- **Trecho da página**:
'''
Sapaganjah e a resistência feminina na cena do grime
Uma conversa com a MC e produtora cultural que vem movimentado a cena do grime nacional pelos últimos cinco anos

Quando falamos de grime, estamos falando de uma cena majoritariamente masculina, com poucas mulheres tendo os seus trampos valorizados no decorrer dessas quase três décadas de existência do gênero.
No Brasil, lugar onde a cena é bem mais nova e pouco estruturada, isso fica ainda mais nítido. Quem acompanha a cena há mais tempo, com certeza já se deparou com a figura da Sapaganjah, MC que bate incessantemente na tecla do gênero nos últimos cinco anos.
Ela constrói hoje, juntamente com a Take4, o Terça Grime, um dos principais eventos que traz a energia real da cultura em Niterói no Rio de Janeiro, além de tocar a Faraoh Grime TV e seus lançamentos fonográficos, como a mixtape Brime Lorde, lançada no ano passado. Trocamos uma ideia sobre a sua caminhada e impressões sobre a cena do grime, o underground e a questão de gênero dentro desses rolês.
Como começou a sua relação com o grime? Qual foi o primeiro contato com o gênero?
'''
- **Problema proposto A**: Reescreva em forma de lista, de modo mais conciso, o parágrafo do texto sobre a Sapaganjah que começa com "Ela constrói hoje". Mantenha os fatos principais.
- **Problema proposto B**:
Responda, com base no texto sobre a Sapaganjah, às perguntas a seguir:
(i) Há quanto tempo, aproximadamente, o grime existe como gênero?
(ii) Há quantos anos a Sapaganjah insiste no gênero?
(iii) Com quem ela constrói o Terça Grime?
- **Problema proposto C**: Transcreva fielmente o trecho do texto sobre a Sapaganjah que começa com "Quando falamos de" e segue até "dentro desses rolês.".

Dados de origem
'''
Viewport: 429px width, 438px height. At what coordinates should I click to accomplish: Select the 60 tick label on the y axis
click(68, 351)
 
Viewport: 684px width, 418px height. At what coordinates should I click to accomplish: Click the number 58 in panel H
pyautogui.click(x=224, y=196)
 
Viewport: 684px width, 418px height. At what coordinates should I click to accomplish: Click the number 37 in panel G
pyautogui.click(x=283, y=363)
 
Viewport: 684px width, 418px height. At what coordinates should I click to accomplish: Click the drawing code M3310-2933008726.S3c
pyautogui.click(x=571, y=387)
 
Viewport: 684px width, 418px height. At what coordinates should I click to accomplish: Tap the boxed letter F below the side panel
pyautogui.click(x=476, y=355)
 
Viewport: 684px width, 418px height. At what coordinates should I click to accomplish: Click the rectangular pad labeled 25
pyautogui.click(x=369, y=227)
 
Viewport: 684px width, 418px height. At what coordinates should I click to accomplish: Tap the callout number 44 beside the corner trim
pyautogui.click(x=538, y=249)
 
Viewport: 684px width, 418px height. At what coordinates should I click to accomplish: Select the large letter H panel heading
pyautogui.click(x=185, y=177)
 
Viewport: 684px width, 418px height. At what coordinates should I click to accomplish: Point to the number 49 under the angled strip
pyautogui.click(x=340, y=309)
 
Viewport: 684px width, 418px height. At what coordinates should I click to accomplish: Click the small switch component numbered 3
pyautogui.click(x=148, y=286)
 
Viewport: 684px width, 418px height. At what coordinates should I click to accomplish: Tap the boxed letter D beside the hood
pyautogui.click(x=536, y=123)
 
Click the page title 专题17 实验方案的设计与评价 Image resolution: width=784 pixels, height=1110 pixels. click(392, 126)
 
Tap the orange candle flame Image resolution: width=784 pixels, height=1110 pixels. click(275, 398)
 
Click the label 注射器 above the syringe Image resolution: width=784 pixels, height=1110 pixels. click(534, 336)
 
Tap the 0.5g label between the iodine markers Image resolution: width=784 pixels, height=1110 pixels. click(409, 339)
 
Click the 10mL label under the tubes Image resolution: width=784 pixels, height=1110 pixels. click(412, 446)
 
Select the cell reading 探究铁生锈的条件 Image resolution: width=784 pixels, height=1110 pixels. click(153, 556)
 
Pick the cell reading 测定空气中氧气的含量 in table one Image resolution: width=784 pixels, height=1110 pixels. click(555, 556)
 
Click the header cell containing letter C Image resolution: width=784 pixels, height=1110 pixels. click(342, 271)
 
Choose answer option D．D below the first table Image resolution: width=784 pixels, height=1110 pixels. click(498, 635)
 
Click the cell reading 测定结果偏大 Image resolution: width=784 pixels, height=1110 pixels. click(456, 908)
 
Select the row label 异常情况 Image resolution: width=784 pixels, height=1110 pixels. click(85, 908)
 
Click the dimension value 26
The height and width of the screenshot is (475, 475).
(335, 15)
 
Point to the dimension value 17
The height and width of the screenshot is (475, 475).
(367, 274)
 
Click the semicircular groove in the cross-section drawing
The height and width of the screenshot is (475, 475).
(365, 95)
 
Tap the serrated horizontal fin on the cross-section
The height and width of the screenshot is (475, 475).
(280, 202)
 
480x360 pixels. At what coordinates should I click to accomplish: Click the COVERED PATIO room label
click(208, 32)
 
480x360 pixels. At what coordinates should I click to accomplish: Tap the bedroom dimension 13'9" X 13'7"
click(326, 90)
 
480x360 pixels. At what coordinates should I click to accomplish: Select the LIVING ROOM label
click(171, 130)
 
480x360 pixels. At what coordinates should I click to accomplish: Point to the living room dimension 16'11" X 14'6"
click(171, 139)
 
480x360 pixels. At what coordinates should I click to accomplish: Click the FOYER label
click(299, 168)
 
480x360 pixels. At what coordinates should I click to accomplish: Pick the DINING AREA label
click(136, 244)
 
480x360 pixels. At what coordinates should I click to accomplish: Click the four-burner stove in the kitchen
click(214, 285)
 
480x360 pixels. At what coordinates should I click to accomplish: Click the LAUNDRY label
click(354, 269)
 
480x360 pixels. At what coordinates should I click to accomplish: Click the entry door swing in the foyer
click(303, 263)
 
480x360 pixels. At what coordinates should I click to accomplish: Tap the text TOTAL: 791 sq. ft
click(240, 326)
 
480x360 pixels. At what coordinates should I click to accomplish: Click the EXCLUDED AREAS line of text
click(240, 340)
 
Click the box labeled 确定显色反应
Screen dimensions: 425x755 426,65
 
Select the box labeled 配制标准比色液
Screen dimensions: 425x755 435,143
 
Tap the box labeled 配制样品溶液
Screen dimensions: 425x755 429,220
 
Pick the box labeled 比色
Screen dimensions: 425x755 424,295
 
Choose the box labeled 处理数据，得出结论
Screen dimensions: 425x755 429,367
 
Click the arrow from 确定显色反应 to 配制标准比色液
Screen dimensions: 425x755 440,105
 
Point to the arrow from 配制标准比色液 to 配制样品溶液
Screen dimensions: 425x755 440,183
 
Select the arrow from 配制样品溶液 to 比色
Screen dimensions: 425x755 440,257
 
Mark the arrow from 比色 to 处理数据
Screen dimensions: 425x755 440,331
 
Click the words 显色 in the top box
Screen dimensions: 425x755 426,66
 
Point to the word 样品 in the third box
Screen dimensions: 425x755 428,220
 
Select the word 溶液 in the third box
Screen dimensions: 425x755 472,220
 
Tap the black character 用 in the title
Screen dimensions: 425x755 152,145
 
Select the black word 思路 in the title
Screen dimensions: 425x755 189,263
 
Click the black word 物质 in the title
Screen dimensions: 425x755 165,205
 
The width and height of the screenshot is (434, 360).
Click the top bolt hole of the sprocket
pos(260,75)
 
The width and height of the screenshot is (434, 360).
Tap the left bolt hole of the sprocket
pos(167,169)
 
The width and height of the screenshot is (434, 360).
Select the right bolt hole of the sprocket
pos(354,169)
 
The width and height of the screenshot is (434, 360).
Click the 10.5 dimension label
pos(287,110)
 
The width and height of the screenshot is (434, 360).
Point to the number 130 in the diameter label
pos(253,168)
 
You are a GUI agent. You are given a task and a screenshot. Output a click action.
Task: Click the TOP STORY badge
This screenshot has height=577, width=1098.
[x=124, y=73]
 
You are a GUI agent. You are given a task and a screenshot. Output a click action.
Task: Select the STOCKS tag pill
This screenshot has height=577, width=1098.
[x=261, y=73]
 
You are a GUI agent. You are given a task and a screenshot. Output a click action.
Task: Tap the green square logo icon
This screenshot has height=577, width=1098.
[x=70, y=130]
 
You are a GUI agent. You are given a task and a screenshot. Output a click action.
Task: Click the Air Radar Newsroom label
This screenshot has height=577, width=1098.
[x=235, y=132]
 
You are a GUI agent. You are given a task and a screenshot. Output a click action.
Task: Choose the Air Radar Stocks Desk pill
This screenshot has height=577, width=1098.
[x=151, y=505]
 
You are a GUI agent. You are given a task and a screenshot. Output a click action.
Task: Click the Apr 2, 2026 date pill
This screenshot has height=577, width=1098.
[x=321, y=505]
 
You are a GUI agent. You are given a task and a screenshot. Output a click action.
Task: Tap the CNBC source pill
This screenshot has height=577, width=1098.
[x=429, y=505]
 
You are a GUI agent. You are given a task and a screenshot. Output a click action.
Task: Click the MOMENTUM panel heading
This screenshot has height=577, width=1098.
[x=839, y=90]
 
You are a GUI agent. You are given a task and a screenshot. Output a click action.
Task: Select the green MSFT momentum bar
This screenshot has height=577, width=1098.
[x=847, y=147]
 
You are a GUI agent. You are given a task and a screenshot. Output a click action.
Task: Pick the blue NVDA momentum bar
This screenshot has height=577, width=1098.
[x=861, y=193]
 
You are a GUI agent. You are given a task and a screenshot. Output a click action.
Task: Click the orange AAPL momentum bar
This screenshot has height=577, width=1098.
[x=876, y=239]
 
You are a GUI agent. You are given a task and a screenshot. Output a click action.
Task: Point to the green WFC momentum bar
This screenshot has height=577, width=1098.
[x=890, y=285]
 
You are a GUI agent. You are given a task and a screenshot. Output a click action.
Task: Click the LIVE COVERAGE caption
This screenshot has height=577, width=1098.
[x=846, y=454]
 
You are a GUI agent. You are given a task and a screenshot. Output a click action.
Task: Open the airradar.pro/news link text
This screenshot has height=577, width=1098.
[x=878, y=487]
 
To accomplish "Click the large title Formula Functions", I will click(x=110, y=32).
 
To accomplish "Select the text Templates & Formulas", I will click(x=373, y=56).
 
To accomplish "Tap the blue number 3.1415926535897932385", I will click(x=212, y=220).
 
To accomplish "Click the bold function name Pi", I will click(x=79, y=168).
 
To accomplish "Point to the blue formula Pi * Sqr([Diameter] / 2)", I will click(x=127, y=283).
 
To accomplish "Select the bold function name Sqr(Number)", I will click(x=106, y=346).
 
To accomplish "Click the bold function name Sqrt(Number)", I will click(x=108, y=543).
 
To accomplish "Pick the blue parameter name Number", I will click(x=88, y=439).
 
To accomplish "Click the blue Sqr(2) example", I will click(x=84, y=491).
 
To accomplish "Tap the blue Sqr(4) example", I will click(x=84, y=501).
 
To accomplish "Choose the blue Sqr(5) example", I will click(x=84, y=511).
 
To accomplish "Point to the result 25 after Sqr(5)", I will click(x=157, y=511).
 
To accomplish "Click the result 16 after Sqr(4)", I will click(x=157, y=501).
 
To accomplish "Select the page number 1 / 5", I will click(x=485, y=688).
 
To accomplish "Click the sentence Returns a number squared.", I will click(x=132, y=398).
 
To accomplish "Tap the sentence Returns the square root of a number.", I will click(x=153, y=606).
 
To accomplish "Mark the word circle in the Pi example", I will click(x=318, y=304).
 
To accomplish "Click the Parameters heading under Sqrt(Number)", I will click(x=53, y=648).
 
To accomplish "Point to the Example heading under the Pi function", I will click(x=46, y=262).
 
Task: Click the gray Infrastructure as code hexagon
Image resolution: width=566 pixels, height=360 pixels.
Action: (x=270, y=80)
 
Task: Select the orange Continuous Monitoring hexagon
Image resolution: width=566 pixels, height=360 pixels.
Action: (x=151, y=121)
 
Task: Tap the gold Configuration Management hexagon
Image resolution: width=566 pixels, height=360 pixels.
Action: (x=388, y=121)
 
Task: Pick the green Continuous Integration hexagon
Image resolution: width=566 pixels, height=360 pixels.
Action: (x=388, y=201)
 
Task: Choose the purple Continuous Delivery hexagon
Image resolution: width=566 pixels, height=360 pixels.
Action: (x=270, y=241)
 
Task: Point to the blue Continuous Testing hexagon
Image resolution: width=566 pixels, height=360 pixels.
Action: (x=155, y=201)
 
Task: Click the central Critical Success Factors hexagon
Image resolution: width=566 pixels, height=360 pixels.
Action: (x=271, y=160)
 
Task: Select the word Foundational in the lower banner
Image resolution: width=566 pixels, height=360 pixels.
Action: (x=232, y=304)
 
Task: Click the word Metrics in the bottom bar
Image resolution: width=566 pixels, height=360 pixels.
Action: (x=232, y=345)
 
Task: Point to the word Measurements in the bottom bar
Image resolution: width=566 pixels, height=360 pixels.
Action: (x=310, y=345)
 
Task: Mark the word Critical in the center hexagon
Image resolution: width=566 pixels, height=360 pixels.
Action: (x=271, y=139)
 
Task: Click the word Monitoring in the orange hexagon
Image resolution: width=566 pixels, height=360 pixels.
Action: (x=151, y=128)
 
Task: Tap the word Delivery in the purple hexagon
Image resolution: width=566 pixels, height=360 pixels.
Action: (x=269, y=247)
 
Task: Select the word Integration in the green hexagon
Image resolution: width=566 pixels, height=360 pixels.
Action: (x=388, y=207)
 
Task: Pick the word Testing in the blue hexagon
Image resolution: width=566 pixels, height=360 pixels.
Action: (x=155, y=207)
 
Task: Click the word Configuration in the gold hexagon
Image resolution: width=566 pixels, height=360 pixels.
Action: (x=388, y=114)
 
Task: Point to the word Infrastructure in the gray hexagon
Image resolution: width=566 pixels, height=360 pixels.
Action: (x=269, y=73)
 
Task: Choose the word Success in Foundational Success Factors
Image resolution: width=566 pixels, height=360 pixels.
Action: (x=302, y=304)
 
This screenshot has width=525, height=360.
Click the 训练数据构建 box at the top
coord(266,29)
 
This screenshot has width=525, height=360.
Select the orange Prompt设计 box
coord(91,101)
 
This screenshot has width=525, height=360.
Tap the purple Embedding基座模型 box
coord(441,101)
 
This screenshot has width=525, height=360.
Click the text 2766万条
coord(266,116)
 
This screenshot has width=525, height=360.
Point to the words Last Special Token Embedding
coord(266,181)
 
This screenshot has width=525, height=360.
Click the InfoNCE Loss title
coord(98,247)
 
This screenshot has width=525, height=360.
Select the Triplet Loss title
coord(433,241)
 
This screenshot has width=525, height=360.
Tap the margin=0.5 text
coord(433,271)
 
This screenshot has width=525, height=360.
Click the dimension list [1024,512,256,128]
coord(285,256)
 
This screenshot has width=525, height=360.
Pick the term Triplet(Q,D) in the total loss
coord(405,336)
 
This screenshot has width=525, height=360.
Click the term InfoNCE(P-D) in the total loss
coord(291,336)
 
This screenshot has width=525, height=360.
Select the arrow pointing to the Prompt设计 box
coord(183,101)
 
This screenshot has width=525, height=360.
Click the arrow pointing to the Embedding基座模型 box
'''
- **Resposta completa A**:
- Organiza, em parceria com a Take4, o Terça Grime, um dos principais eventos da cultura grime em Niterói, no Rio de Janeiro.
- Conduz a Faraoh Grime TV e seus lançamentos fonográficos, entre eles a mixtape Brime Lorde, lançada no ano passado.
- A conversa tratou de sua trajetória e de suas impressões sobre a cena do grime, o underground e a questão de gênero nesses ambientes.

- **Resposta completa B**:
(i) Há quase três décadas.
(ii) Há cinco anos.
(iii) Com a Take4.

- **Resposta completa C**:
Quando falamos de grime, estamos falando de uma cena majoritariamente masculina, com poucas mulheres tendo os seus trampos valorizados no decorrer dessas quase três décadas de existência do gênero.
No Brasil, lugar onde a cena é bem mais nova e pouco estruturada, isso fica ainda mais nítido. Quem acompanha a cena há mais tempo, com certeza já se deparou com a figura da Sapaganjah, MC que bate incessantemente na tecla do gênero nos últimos cinco anos.
Ela constrói hoje, juntamente com a Take4, o Terça Grime, um dos principais eventos que traz a energia real da cultura em Niterói no Rio de Janeiro, além de tocar a Faraoh Grime TV e seus lançamentos fonográficos, como a mixtape Brime Lorde, lançada no ano passado. Trocamos uma ideia sobre a sua caminhada e impressões sobre a cena do grime, o underground e a questão de gênero dentro desses rolês.